Arif Hasan Khan Akhundzada
Nisor Avalovich Magomedov was the full Russianised version of the name of Nisar Muhammad, of village Zaida, District Swabi — Khyber Pakhtunkhwa Province (then NWFP).
Nisar Muhammad was born, by to his own mention, in 1897. An intelligent, perceptive and adventurous young man, he was affected by the October Revolution, Leninism and the influence of early Indian communist leaders like M.N. Roy. During the 1920s he left his home permanently for Soviet Russia where he joined the Bolshevik Party and was sent to the Turkestan SSR (Soviet Socialist Republic).
With the establishment of the Tajik SSR on 5 December 1929, he was chosen as its first People’s Commissar (minister) for Education. He held this post for quite a number of years, till the time when he incurred Stalin’s disfavour — and met his death in the Great Soviet Purges of the late 1930s. Two other early Soviet Tajik leaders were shot with him on the night of 20 October 1937 — namely Nusratullah Makhdum and Shirinshah Shahtaimur, as well as numerous Russians and others. The fact that the Soviet authorities had considered it fit to send Nisar Muhammad to work in Tajikistan, of all places, seems very pertinent — at that significant time in history — as regards the man himself, as well as his background.
Although for ostensible and obvious reasons, Nisar Muhammad passed himself off as a “Mandanr” Afghan — but in truth nothing can be said with certainty about his actual ethnic roots. He belonged to the village of Zaida, located in Swabi district of Peshawar Valley. Now a centre of the Mandanr tribe of the Yusufzai Afghans, the lush Swabi area was previously Tajik territory before the Yusufzai-Timurid takeover of 500 years ago, and was included in the Buner Wilayat of the Swati Kingdom of Pakhli Sarkar.
Zaida village in turn is the hotbed of the Abakhel section of the Mandanr Yusufzais. This tribe among others are all known to have absorbed sizeable populations of native Tajiks upon their invasion of these areas 500 years ago. While Nisar Mohammad’s official identity is that of a Pashtun of the Ayubkhel clan of the Abakhel Mandanr sub-section…it is interesting to note that the Ayubkhel “kandi” (locality) of Zaida is otherwise populated heavily with the aboriginal inhabitants of the land — including Gujjars, Tanolis, Awans, Dilazaks/ Khattaks, and Pashtunised Tajiks of the Mitravi section of the Swatis, now known as Ghalikhel.
Ghalikhels are to be found not only elsewhere in Swabi, but also in Kunar-Bajaur and in Mansehra…and to reiterate, great numbers of Mitravi Tajiks from all over the former Swat Kingdom were known to have absorbed themselves into the Yusufzais and other Pashtun tribes who overran their respective areas — such as the Mohmands, Salarzais and Uthmankhels etc.
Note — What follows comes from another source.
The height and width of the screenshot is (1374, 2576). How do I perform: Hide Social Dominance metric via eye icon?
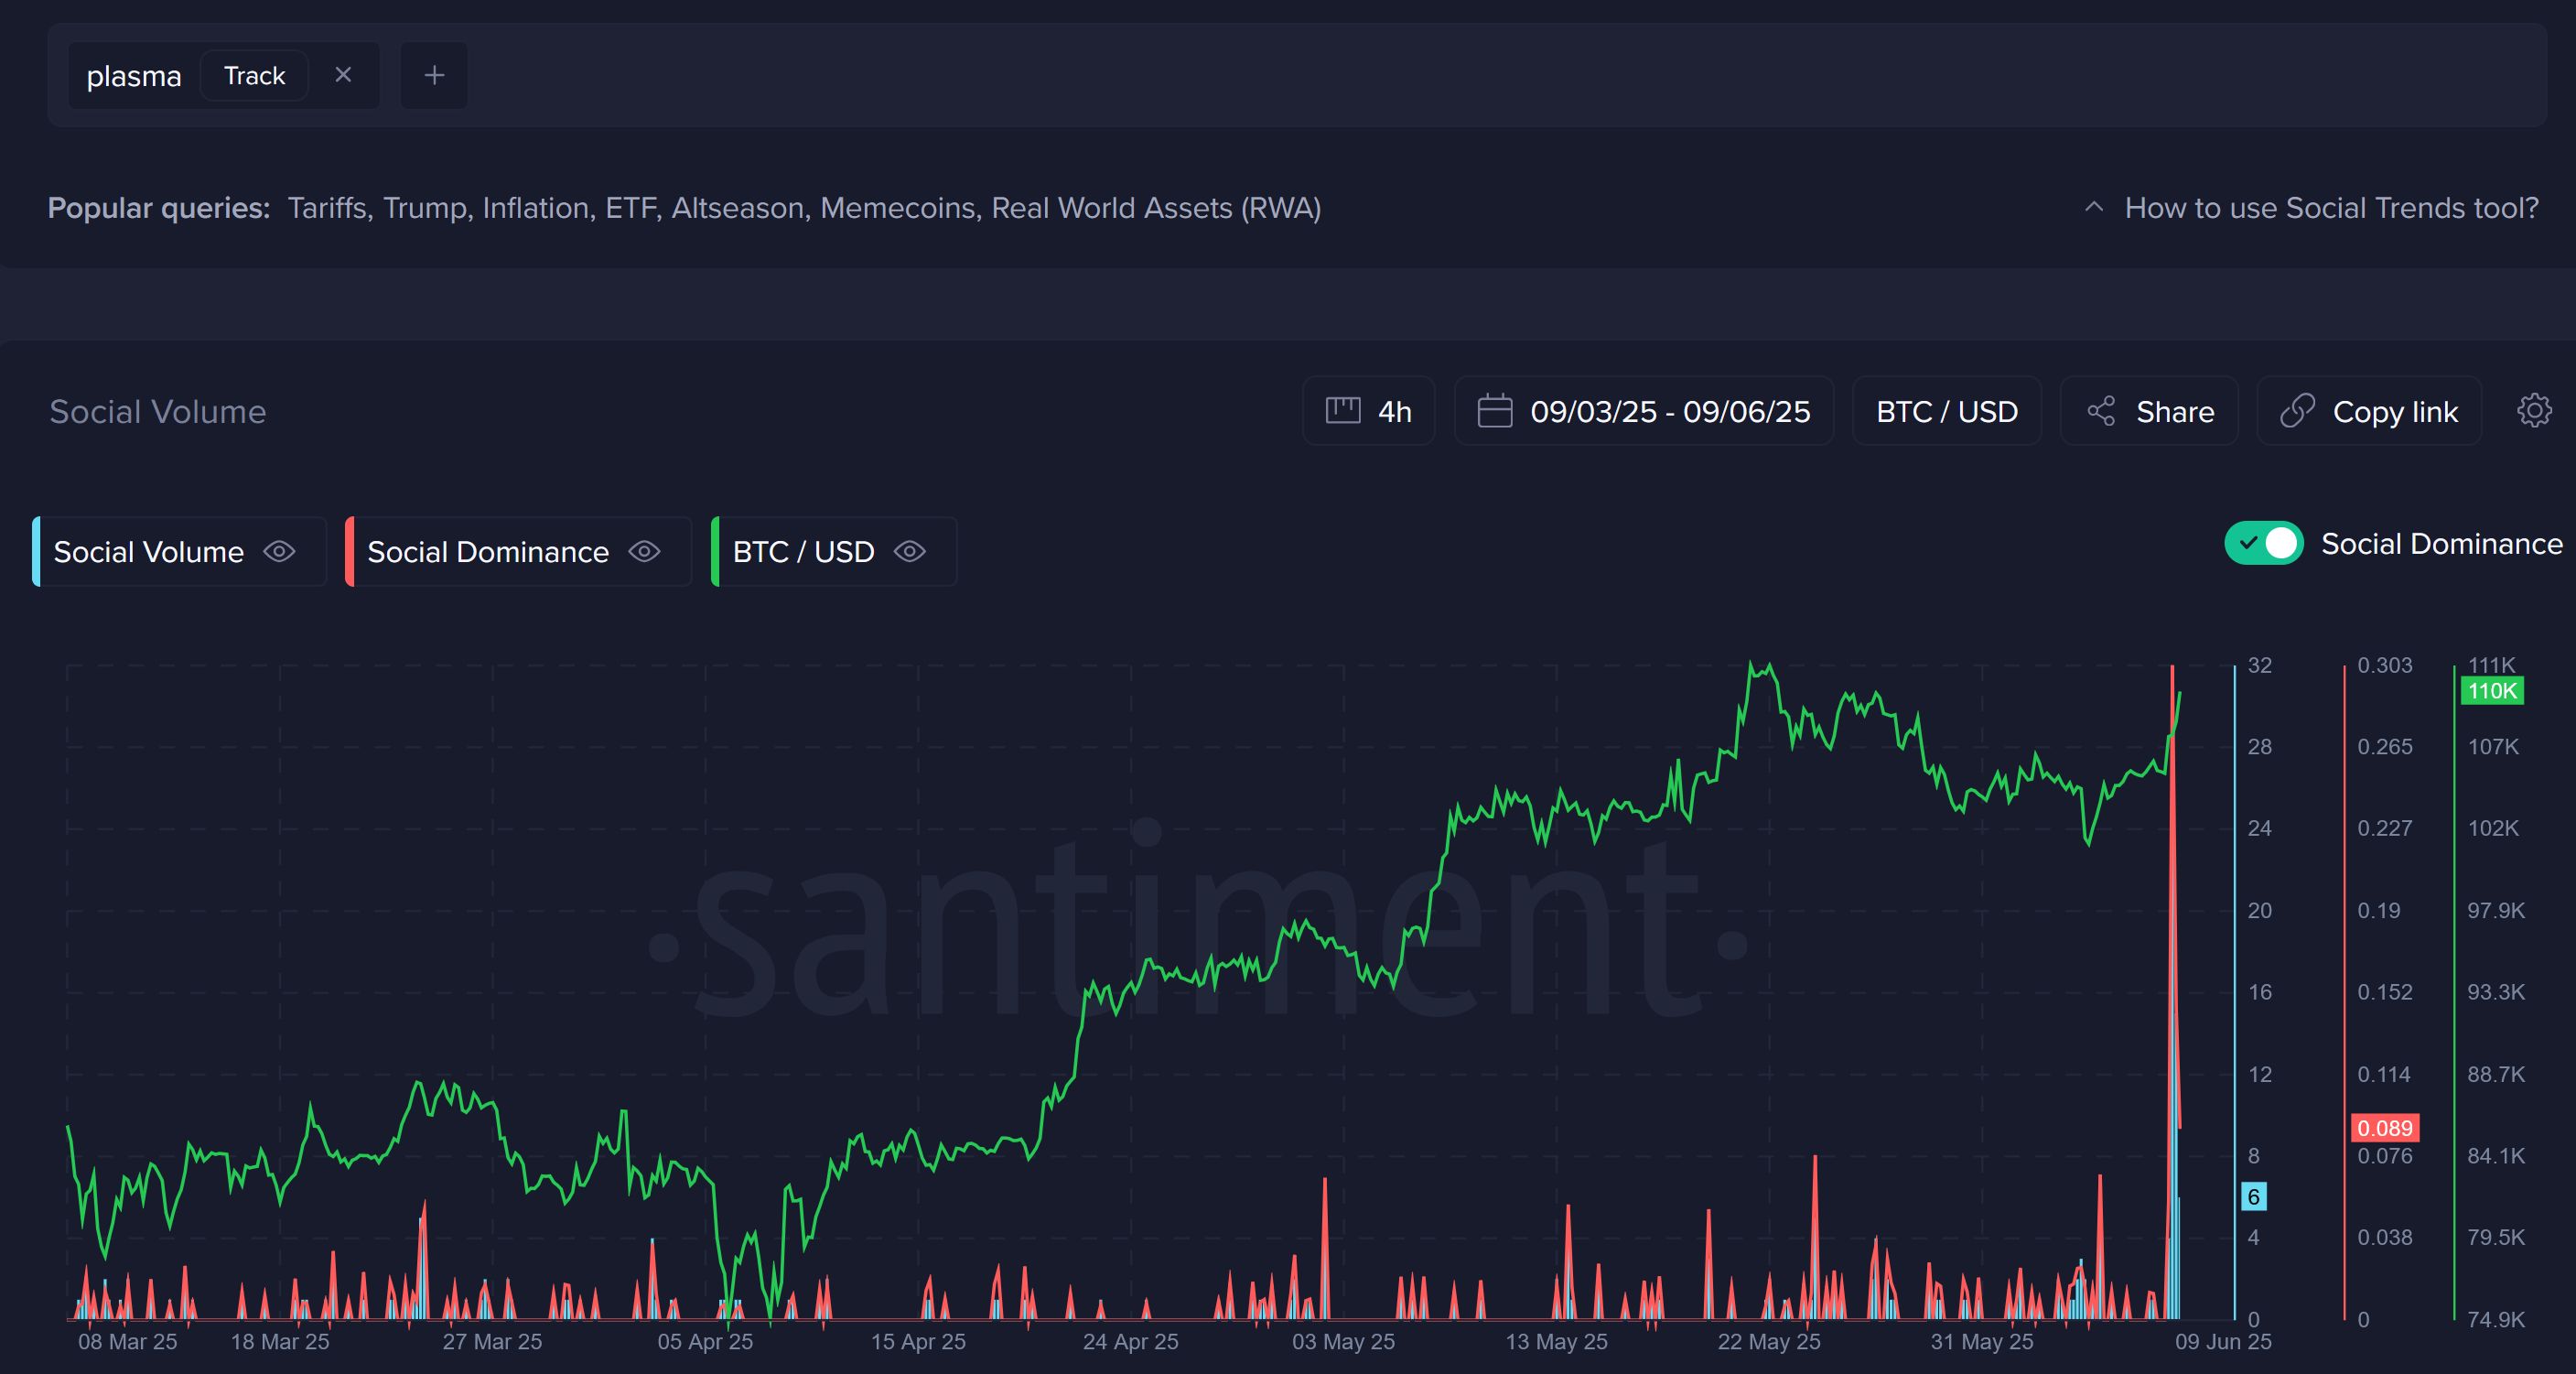click(644, 552)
They now unfortunately tend to identify themselves as Pashtun-Afghan. (This author himself is a Mitravi Akhundzada now associated with a superficial “Mohmand” identity).
Nisar Muhammad was the son of Awal Khan, and his grandfather was Mohammad Ali. The two other male ancestors in his paternal line are Karim Khan and Karam Khan, respectively. Upon moving to the Soviet Union via Kabul, he is said to have left behind a young wife with a month old infant son. No other family are mentioned. The wife died soon afterwards, and the infant was brought up by its maternal grandfather Siddiq Ahmad. He grew to be an old man who passed away in 1996. He had one son, Maqbool Ahmad, who is still alive and now in his late 60s. He runs a medicine store in Swabi bazar.
Nisar Muhammad after reaching the USSR Russianised his name as required by the law — to Nisor Avalovich Magomedov/ Makhmadov. He also married a Russian lady, by whom he had several daughters. My informant says that about 27 years ago, two of these sisters visited Peshawar as part of a delegation. The grandson Maqbool Ahmad got wind of the visit of his aunts rather late and rushed to Peshawar to meet them, but they had already left. N.A. Magomedov’s daughters were in their 70s at that time, and have since passed away.
Nisar Muhammad’s services for Tajikistan in its early period are still eulogized, and his contributions cherished.